The Coen brothers successfully un-shackled themselves as America’s most under-valued filmmakers with the release of Fargo. Having been much adored in cult circles for their work on Raising Arizona, Blood Simple, and numerous other titles–the Coens finally achieved both critical and commercial success with this quirky crime drama that plays like the tonal antithesis of Tarantino’s Pulp Fiction. The mixture of violence, humor and suspense has rarely been carried off with such ease and efficiency of plot.
Jerry Lundegaard (William H. Macy) is a car salesman in Minneapolis who has gotten himself into an illegal scheme that involves fraudulent loans to populate his car lot. Desperate for money, Jerry employs two low-lives (Steve Buscemi), (Peter Stormare) to kidnap his own wife. The plan is to have the wife’s rich father (Harve Presnell) pay the ransom, which would be split between Jerry and the kidnappers. The scheme collapses when the thugs kill a state trooper and a car full of witnesses.

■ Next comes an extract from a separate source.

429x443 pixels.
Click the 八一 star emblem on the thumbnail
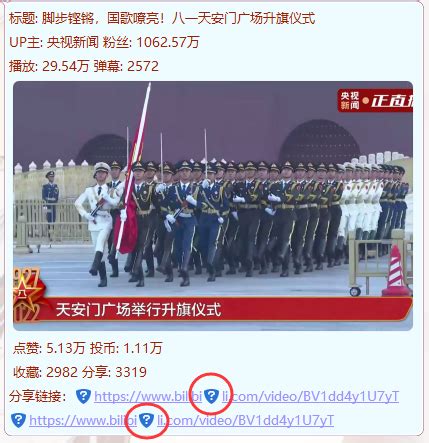click(27, 295)
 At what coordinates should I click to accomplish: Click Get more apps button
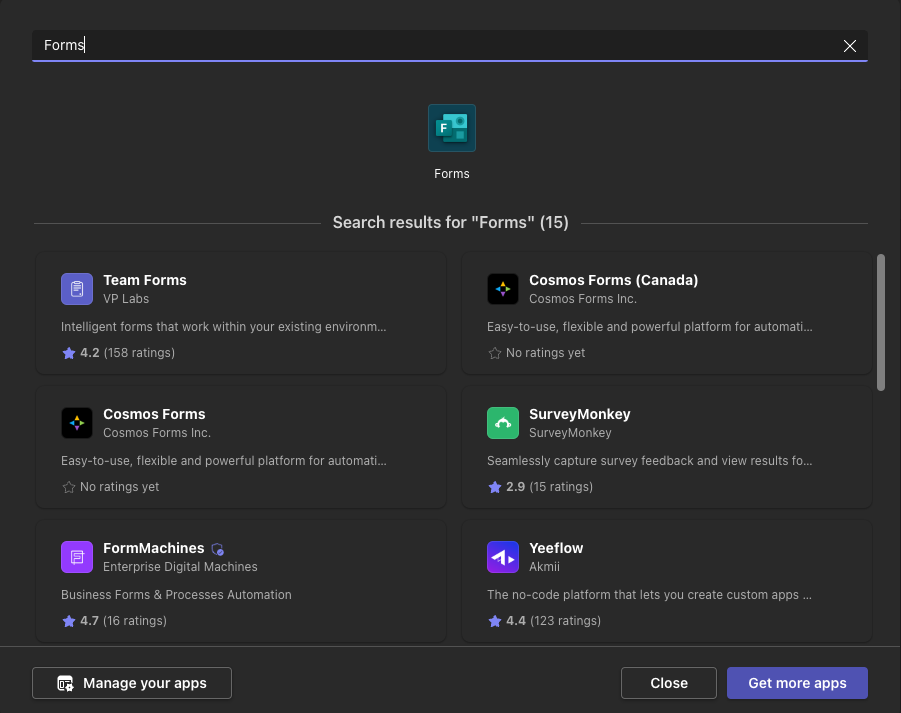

Frances McDormand is Marge Gunderson, a pregnant trooper investigating the murder of the officer and innocent by-standers. Margie’s ultra-polite demeanor hides a fierce detective, who happens to be the undoing of Lundegaard.

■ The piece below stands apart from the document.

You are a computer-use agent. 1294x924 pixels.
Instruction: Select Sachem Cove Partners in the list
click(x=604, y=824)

Fargo is a nearly flawless film. I would remove a scene at the midway point that has Marge and an old classmate reunite for an awkward get together. The photography is stark and haunting and the score pulsates with a dark hostility. The Coen’s have created original characters and their cast has animated them with such richness that two decades later, Fargo is still a masterpiece.